Because many online users use the same username and password for multiple accounts, once those credentials are compromised, hackers can use them to access accounts on various websites (see Breached PII: Growing Fraud Worry).
"This is a problem that is solved by user education and the ease and simplicity of password vaults and safes that are easy and efficient to use," says Chris Pierson, chief security officer at invoicing and payments provider Viewpost. "Hackers are definitely using the same username/password credentials from other hacks to see if they can get access to other sites."
A Mitigation Step
To help mitigate this threat, organizations need to carefully consider whether they need to store any PII, and if so, make sure it's encrypted, says William Murray, an independent payments security consultant.
"Many, not to say most, retailers need not store PII," Murray says. "They can use third parties to grant credit and proxies to collect the money."
Even customer contact information stored for marketing purposes should be encrypted, Murray stresses. The 2013 data breach at Target, for example, exposed customer contact information for up to 70 million customers.

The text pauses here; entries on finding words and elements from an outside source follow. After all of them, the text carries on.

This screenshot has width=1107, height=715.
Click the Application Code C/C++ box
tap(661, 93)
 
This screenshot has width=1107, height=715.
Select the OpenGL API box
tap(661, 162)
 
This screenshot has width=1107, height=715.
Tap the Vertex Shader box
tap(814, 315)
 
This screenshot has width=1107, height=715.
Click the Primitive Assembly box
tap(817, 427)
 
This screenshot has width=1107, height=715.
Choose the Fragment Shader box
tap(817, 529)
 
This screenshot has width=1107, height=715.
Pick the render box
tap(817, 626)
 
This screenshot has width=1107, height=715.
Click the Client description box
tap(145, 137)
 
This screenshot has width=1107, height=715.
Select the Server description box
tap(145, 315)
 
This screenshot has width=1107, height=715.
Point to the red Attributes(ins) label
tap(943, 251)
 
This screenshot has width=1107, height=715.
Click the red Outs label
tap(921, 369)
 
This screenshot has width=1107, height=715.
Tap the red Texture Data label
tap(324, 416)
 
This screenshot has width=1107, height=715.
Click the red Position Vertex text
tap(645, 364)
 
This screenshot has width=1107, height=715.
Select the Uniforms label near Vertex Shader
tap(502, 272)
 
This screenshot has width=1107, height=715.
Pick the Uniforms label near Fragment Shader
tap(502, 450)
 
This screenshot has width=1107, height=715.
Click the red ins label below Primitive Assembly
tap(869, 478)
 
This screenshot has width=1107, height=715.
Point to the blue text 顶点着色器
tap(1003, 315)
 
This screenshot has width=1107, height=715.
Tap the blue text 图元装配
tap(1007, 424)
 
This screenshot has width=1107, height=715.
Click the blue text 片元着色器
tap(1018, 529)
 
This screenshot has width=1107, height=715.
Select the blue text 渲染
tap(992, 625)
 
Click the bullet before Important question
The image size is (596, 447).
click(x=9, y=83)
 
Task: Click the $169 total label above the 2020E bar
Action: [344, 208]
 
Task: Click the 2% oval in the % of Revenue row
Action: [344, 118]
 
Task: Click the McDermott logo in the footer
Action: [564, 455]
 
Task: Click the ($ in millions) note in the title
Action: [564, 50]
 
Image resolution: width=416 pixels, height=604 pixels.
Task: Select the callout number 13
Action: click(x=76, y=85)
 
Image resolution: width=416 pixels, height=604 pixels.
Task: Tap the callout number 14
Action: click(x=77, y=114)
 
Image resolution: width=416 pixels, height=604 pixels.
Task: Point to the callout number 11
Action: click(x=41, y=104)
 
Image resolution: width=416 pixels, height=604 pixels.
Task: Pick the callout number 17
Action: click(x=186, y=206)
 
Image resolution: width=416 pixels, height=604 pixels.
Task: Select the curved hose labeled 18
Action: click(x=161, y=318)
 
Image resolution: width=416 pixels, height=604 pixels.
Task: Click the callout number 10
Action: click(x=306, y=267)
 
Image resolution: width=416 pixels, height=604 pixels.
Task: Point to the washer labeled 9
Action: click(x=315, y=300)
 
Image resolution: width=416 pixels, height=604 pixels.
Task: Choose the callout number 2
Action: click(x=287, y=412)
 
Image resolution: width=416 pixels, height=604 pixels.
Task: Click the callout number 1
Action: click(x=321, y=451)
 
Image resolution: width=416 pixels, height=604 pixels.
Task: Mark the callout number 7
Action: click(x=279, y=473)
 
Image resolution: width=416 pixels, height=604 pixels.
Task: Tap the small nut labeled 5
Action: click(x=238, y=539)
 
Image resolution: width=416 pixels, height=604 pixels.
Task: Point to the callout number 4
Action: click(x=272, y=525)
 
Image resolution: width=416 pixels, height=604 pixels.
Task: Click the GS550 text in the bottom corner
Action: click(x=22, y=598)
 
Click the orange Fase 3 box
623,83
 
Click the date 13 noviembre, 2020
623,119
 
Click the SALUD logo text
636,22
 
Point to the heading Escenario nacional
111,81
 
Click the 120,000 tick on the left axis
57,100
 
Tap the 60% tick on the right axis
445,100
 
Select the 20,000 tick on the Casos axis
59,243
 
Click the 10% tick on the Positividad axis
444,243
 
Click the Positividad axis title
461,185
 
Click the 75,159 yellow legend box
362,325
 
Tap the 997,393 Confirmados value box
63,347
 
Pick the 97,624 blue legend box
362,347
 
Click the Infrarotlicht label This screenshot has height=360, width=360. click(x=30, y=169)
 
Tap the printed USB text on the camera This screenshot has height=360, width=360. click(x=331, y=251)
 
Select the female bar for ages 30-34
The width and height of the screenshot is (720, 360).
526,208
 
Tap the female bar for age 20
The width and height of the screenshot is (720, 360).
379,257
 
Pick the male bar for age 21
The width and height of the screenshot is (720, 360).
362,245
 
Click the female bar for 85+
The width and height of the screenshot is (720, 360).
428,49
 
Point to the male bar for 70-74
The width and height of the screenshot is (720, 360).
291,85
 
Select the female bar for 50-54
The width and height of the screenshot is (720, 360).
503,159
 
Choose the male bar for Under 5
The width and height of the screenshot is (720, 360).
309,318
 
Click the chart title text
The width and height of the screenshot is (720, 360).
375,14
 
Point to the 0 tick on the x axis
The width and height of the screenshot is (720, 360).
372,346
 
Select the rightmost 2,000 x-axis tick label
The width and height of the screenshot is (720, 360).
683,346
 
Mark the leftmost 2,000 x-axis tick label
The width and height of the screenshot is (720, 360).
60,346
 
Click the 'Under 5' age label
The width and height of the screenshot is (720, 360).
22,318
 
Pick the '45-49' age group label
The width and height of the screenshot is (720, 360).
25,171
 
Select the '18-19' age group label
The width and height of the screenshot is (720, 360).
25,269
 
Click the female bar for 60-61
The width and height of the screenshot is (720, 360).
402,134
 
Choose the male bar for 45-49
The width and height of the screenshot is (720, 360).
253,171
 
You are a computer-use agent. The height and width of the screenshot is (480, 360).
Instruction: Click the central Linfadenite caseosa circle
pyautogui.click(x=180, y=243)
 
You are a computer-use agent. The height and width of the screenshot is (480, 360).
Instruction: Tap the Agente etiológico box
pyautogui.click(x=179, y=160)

Another powerful tool in the effort to thwart breaches, of course, is stronger authentication that goes far beyond username and password, Murray stresses.
"Google, Dropbox, Apple, Amazon, PayPal, and a dozen other consumer applications, even my little three-branch community bank, already offer their customers strong authentication," he says. "It is the consumer and the next rank of enterprises that we must convince."
Pascual says merchants and banking institutions have a vested interest in shoring up this potential security gap by strengthening online authentication. When online accounts are compromised, banks and businesses run the risk of brand damage if their customers' accounts are exposed, he adds.
"Mitigating these types of account takeovers is critical to maintaining customer loyalty, as nearly one in four fraud victims in 2015 avoided merchants post-fraud," Pascual says. "Not actively managing for that type of revenue risk would be inexcusable and wholly endemic of the kind of disconnect we see between security and the profitable parts of merchant organizations."
Pierson questions, however, whether the latest Neiman Marcus incident was, indeed, tied to hackers trying various combinations of usernames and passwords.
"It is possible that Neiman Marcus customer usernames and emails, which are normally not encrypted, were compromised at some point in the past," Pierson says. "It is also possible that the hashed passwords, depending on the type of hash used and whether these were salted, could reveal whether many of these values could be indexed or known. Since this appears to be a dedicated attack, it is less likely that this was random username/password guessing, and instead, based on a more probable certainty that users had a Neiman Marcus account."